Post: Risikogruppen in Heinsberg mit Lebensmitteln beliefern

Im besonders vom Coronavirus betroffenen Kreis Heinsberg startet die Deutsche Post ein Pilotprojekt zur Grundversorgung für Risikogruppen. Damit könnten gerade im ländlichen Raum Menschen aus den Supermärkten herausgehalten werden, die sich versorgen müssten, obwohl sie eigentlich in Quarantäne bleiben sollten, sagte Post-Paketvorstand Tobias Meyer am Freitag in Düsseldorf.

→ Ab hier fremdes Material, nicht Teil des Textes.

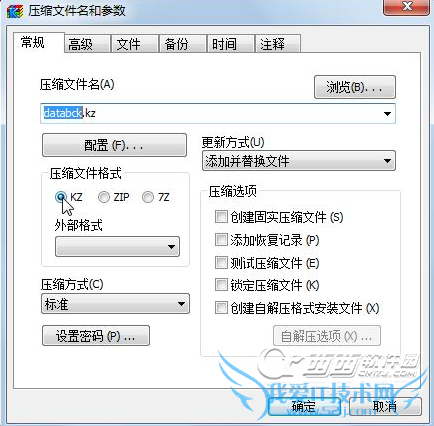Select the KZ format radio button
Viewport: 434px width, 426px height.
click(61, 197)
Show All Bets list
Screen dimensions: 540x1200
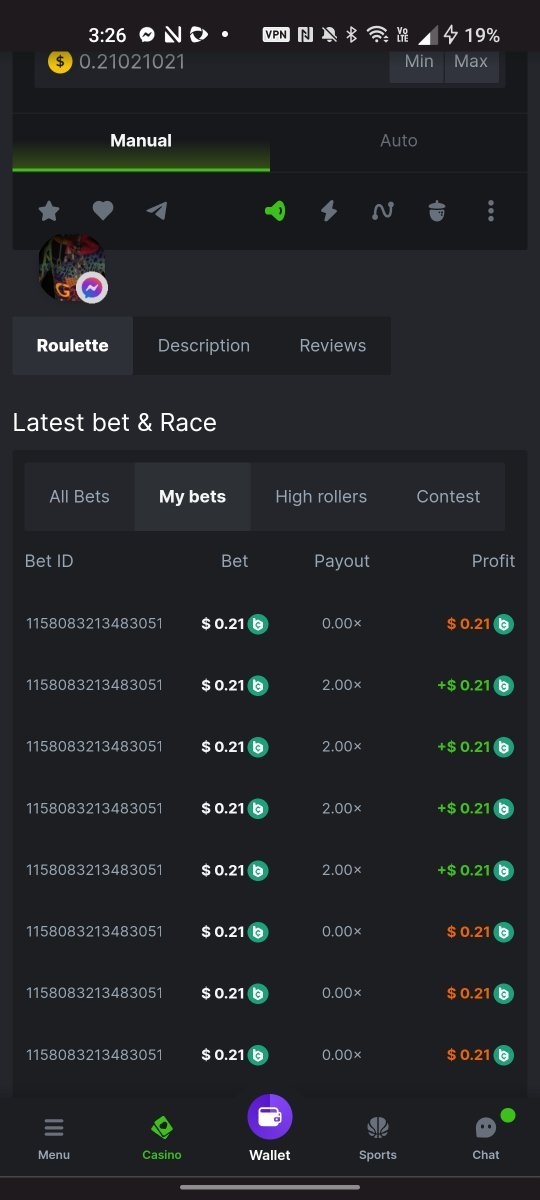pyautogui.click(x=80, y=497)
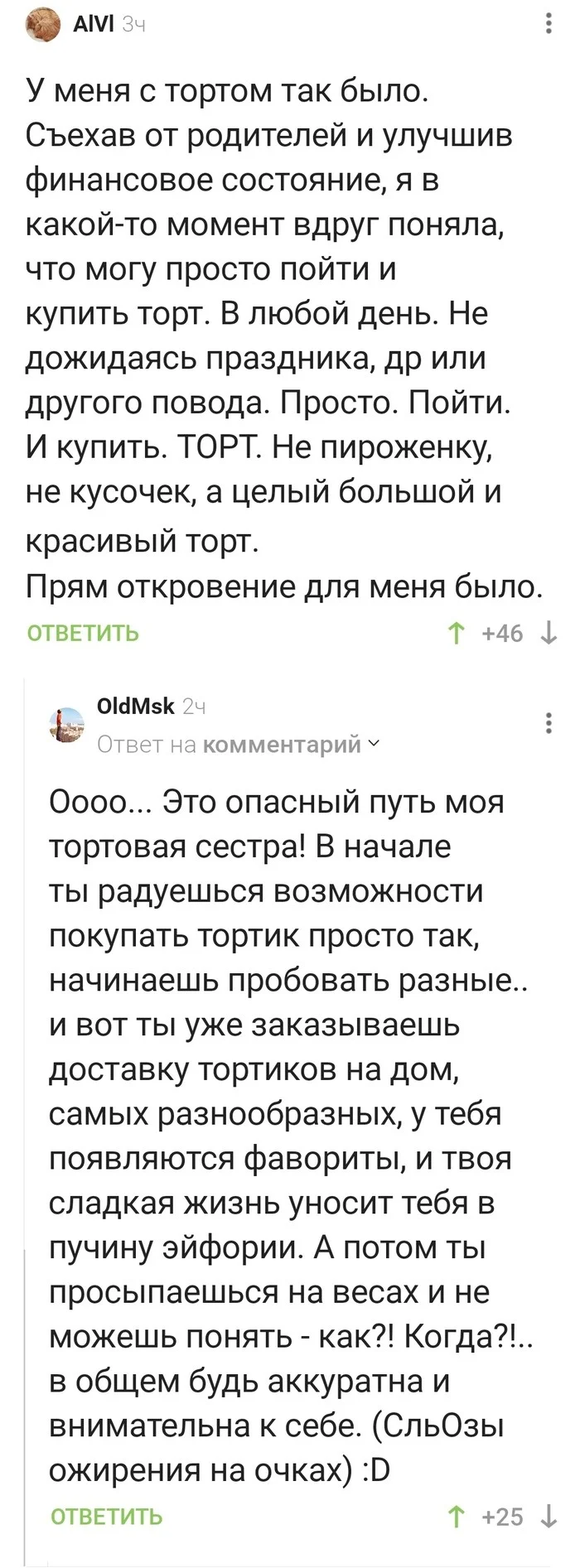Upvote AlVl's comment about the cake
The image size is (580, 1568).
pos(456,634)
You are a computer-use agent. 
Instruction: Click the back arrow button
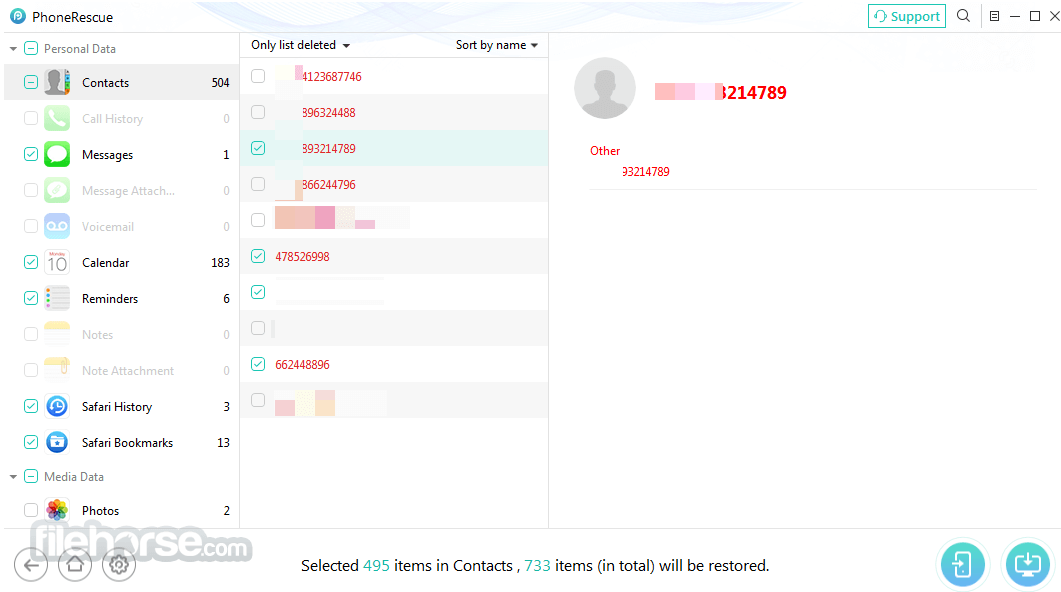click(x=31, y=564)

27.03.2020, 12:50 Uhr / Lesedauer: 1 min
Ein Mitarbeiter der Post sortiert im Briefverteilzentrum die Post. Foto: Oliver Berg/dpa/Archivbild

Ein Mitarbeiter der Post sortiert im Briefverteilzentrum die Post. Foto: Oliver Berg/dpa/Archivbild

Per Postwurfsendung würden Bestellformulare für ein Grundsortiment an Lebensmitteln und alltäglichen Verbrauchsgütern verteilt. Bei Interesse können die Menschen ein Bestellformular ausfüllen und vom Postboten einsammeln lassen. Am Folgetag will die Post sie dann entsprechend mit den gewünschten Lebensmitteln und Haushaltswaren aus dem lokalen Einzelhandel beliefern. Abgerechnet werde kontaktlos über Lastschriftverfahren. Das Angebot richte sich ausschließlich an Risikogruppen und Menschen in Quarantäne.

Für die Post ist das Angebot in Heinsberg ein Pilotprojekt. Je nach Erfahrung könne man sich vorstellen, den Lieferservice auch auf andere Regionen Deutschlands auszuweiten.